After 9 years, the white paint was sort of off-white, and it was starting to chip off in places from wear and tear. Since all the other furniture in this room is black, I thought a black bed would be more appropriate, and he agreed.
So, we took the bed apart, and found it necessary to do a little bit of decluttering and vacuuming.
Because you can’t exactly put a boxspring and mattress directly on top of all that.
(as you can see, a lack of underbed space does not deter my children from keeping things cluttered!)
This took me two afternoons and I could probably have gotten it done faster, except that I really wanted to sand down to the bare wood wherever possible, just because I love to have the wood grain show through the black paint.
Unfortunately, whatever paint I used on that first go-round was remarkably resistant to sanding.
Either that, or the problem was the gobs and gobs of paint I used.
Whatever the cause, my orbital sander and I had to spend a lot of time together to get rid of the paint (and I went through a small pile of 60-grit sand paper!).
Once it was all sanded down, I used the painting method described in my How to Paint Wooden Furniture post to paint the bed black.
(excuse the dust on the left piece. And these really are black-black, not gray like they appear!)
You can see how the wood grain is showing through on the one side rail. Love that.
I don’t actually paint in the grass, just so you know. I use sawhorses whenever possible.
And sometimes I use cardboard boxes to prop things up. 😉
I was going to let the pieces sit overnight before putting them back together, but Joshua wasn’t going to have any of that….he was very excited to get his new bed!
Unfortunately, the bed is in a dark corner of his room, and it’s kind of a cloudy morning here, so I had trouble taking pictures. None of these really blow my hair back, but I’m too impatient to wait to share about his bed, so here you go!
First, check out the underside of his bed…there’s nothing there! At least, not for the moment.
I’m not a big fan of the blue comforter/black bed combo, but we will get another comforter soon.
I’m so pleased with the look of this bed…it really does seem like a brand new piece of furniture! The pictures don’t do it justice, so you’ll just have to trust me on that. And Joshua’s very pleased as well…I think he feels that his bed looks a little more manly now. 😉
Not only is the bed beautiful, I think it was a total bargain, especially for a bed made from 100% real wood.
A black twin bed from L.L. Bean, made from birch and, uh, manufactured wood comes with a $399 price tag.
Even Ikea’s only twin black bed, which is made from “Fiberboard, Particleboard, Acrylic paint, & Foil” costs $129.
Pottery Barn carries a solid wood bed (not in black, though) but that would run me $599 (on sale!).
This bed, on the other hand, was free!
And a $3.50 can of primer, a pack of sanding pads (I already had those, so I don’t remember what they cost!
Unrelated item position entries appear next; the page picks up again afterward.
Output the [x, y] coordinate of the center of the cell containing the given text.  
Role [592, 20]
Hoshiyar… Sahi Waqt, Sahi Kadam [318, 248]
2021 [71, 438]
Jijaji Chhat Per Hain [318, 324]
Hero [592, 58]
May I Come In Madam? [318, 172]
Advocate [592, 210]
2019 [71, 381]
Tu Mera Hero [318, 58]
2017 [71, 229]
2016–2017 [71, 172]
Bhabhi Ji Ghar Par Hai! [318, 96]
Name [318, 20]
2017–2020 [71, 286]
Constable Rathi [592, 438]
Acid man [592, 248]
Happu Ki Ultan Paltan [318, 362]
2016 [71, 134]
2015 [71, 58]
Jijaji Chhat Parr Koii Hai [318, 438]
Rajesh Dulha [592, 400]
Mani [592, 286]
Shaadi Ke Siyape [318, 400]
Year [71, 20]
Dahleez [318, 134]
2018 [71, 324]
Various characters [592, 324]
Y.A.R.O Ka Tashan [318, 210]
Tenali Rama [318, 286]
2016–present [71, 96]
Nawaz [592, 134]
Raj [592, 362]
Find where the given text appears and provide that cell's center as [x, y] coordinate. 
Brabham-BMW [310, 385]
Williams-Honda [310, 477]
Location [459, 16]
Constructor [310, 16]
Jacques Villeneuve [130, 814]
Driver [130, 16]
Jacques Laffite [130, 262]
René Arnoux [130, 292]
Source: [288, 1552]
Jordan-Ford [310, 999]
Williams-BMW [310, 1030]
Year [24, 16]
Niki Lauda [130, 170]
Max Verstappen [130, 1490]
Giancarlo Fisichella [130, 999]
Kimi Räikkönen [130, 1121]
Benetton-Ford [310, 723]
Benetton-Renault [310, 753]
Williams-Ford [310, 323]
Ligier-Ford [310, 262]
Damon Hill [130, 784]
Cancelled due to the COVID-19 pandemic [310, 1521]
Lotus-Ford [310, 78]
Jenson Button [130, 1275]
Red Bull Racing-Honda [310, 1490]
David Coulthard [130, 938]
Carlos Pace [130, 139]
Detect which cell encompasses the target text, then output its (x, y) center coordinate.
It’s usually less than $5, though), and a $7 can of paint have made it look like those beds that cost hundreds of dollars.
Plus, that can of primer and can of paint are also going to rehab three picture frames and a mirror and possibly a few other items as well.
So, my out-of-pocket cost for redoing this bed is actually far less than $16.50.
Stuff like this just makes me all happy inside…yay for hand-me-downs, for high quality furniture, and for fabulous paint.